In all, two breaches in the travel company’s security occurred in 2016. However, federal investigators were only aware of the first. According to information released by the Ars Technicaas soon as Joe Sullivan found out about the second attack, he tried to disguise the event.
The way the executive found to do this was to pay the sum of $100K to the hackers, through a program to detect failures called “bug bounty”. In this way, he was able to pretend that the second leak had been a test planned by Uber. In addition, Sullivan asked the criminals to sign a confidentiality agreement.
All this to not bring more headache and embarrassment to the brand.

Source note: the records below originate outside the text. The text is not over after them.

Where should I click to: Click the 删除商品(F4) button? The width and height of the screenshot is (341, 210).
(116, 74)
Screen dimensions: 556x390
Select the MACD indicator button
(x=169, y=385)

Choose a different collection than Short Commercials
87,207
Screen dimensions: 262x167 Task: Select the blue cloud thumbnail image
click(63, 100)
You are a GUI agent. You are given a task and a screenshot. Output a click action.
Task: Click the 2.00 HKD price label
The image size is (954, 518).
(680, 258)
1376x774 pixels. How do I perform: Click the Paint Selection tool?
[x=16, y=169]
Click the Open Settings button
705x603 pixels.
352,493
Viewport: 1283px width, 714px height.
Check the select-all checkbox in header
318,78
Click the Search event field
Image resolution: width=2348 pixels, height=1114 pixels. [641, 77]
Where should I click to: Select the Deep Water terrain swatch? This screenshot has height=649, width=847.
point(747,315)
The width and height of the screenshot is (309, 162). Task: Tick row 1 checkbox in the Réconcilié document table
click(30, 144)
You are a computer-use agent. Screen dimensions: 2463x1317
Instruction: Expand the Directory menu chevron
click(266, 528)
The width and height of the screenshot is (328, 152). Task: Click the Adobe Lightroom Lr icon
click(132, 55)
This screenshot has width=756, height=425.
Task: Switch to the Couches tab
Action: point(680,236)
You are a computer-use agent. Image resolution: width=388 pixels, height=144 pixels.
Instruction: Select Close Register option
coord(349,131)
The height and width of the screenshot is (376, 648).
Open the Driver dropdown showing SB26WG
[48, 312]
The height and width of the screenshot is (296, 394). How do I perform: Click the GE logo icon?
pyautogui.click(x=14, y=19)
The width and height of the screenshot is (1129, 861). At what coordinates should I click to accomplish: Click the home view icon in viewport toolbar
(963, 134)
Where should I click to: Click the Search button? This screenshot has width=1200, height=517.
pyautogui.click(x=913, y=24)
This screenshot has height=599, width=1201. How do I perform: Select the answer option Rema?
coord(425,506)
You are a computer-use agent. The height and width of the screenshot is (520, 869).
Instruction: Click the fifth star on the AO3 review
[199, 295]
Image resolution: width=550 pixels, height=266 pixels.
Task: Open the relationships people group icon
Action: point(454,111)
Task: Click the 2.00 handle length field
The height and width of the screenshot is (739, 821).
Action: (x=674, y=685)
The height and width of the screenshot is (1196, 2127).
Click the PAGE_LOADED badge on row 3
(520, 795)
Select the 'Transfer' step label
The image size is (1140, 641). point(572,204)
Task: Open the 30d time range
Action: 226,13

However, a year after the attacks, the company communicated what had happened to the public. That’s because many US states require by law that security breaches be disclosed. The discovery was made internallybut the Bloomberg ended up reporting the payment to hackers.
From there, company officials accused Joe Sullivan of hiding information, but they also took responsibility for the fact.
While still subject to appeal, the ex-boss can face 8 years in prison (five years for obstruction and three for knowing about a crime and not reporting it).
Finally, according to David Angeli, one of the lawyers for the former travel brand executive:
While we obviously disagree with the jury’s verdict, we appreciate your dedication and effort in this case. The sole focus of Mr. Sullivan – in this incident and throughout his distinguished career – has been ensuring the security of people’s personal data on the Internet.
Massive breach occurred in 2016
To date, this is the biggest data breach that has happened at Uber since its founding in 2009. About 57 million driver and customer data has been compromised, from email addresses to phone numbers.
However, information such as credit card numbers were not affected, according to the company statement.
CEO Dara Khosrowshahi questioned the company’s decisions at the time:
You might be asking why we’re talking about this now, a year later. I had the same question so I immediately asked for a full investigation of what happened and how we dealt with it..
As a result, the Uber was fined $148 million after covering up the leak of customer and partner data.